DATA IN THIS EXERCISE:
■ ■ ■ ■ ■
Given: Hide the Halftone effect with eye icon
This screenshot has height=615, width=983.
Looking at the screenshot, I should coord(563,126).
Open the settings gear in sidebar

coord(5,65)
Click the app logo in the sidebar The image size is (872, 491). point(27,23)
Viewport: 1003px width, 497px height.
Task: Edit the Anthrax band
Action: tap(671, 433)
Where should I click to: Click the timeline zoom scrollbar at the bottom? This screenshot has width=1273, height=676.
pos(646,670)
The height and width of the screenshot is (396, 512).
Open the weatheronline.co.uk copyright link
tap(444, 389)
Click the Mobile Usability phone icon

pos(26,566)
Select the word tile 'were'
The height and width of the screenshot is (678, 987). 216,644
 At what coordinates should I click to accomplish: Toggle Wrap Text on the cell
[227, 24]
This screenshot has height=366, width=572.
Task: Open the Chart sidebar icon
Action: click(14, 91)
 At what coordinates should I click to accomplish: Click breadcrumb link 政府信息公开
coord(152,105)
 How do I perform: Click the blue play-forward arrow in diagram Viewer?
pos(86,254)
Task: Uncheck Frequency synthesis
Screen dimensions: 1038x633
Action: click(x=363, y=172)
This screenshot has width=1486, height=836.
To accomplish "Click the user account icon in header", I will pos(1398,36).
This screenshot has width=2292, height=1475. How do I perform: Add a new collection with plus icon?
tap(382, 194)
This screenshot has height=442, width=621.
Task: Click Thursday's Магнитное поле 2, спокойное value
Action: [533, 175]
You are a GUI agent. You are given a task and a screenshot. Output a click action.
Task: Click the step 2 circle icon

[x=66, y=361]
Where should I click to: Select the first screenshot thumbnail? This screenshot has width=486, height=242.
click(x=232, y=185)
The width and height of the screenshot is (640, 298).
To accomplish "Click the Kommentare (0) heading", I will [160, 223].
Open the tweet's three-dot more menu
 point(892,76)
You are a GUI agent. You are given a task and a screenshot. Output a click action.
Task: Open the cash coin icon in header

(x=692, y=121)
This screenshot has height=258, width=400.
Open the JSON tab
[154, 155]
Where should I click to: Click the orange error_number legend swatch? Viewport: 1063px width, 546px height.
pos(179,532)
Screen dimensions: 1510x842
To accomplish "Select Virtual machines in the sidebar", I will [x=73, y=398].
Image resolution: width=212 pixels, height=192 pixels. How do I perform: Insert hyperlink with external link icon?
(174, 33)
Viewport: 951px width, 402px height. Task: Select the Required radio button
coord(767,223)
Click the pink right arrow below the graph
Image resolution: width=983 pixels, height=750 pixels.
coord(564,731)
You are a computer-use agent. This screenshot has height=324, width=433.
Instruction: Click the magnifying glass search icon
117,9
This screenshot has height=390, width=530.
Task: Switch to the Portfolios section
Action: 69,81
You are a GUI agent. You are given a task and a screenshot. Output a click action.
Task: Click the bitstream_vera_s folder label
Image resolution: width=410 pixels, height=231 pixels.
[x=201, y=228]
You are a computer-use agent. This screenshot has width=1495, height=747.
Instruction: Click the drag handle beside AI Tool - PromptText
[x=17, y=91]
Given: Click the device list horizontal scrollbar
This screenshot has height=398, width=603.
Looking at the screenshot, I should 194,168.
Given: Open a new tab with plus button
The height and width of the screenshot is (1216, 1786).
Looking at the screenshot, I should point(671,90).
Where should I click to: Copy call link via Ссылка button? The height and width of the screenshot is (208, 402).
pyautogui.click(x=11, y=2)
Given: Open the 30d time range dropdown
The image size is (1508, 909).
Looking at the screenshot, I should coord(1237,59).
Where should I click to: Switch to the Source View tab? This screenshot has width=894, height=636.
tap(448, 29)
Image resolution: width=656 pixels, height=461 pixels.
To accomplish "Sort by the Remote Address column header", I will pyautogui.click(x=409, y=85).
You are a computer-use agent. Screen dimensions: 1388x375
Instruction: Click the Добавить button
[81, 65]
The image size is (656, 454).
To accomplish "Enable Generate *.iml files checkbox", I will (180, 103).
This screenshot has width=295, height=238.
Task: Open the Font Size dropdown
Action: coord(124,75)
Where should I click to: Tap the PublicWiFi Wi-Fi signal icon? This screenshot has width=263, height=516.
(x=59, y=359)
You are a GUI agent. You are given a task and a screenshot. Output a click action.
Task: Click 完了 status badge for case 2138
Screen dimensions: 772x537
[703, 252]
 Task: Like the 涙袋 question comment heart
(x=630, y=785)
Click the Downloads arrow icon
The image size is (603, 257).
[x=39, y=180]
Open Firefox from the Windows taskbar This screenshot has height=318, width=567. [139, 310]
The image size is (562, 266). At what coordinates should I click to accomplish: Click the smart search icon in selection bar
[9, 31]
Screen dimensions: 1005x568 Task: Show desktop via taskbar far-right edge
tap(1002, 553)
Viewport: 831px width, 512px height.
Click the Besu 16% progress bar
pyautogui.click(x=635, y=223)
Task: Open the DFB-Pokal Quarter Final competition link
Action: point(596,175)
■ ■ ■ ■ ■
REQUIREMENTS:
Repeat the material verbatim, starting at the line that contains "The image size is (562, 266)." and ending with the last line of the material.

SOLUTION TO THE PROBLEM:
The image size is (562, 266). At what coordinates should I click to accomplish: Click the smart search icon in selection bar
[9, 31]
Screen dimensions: 1005x568 Task: Show desktop via taskbar far-right edge
tap(1002, 553)
Viewport: 831px width, 512px height.
Click the Besu 16% progress bar
pyautogui.click(x=635, y=223)
Task: Open the DFB-Pokal Quarter Final competition link
Action: point(596,175)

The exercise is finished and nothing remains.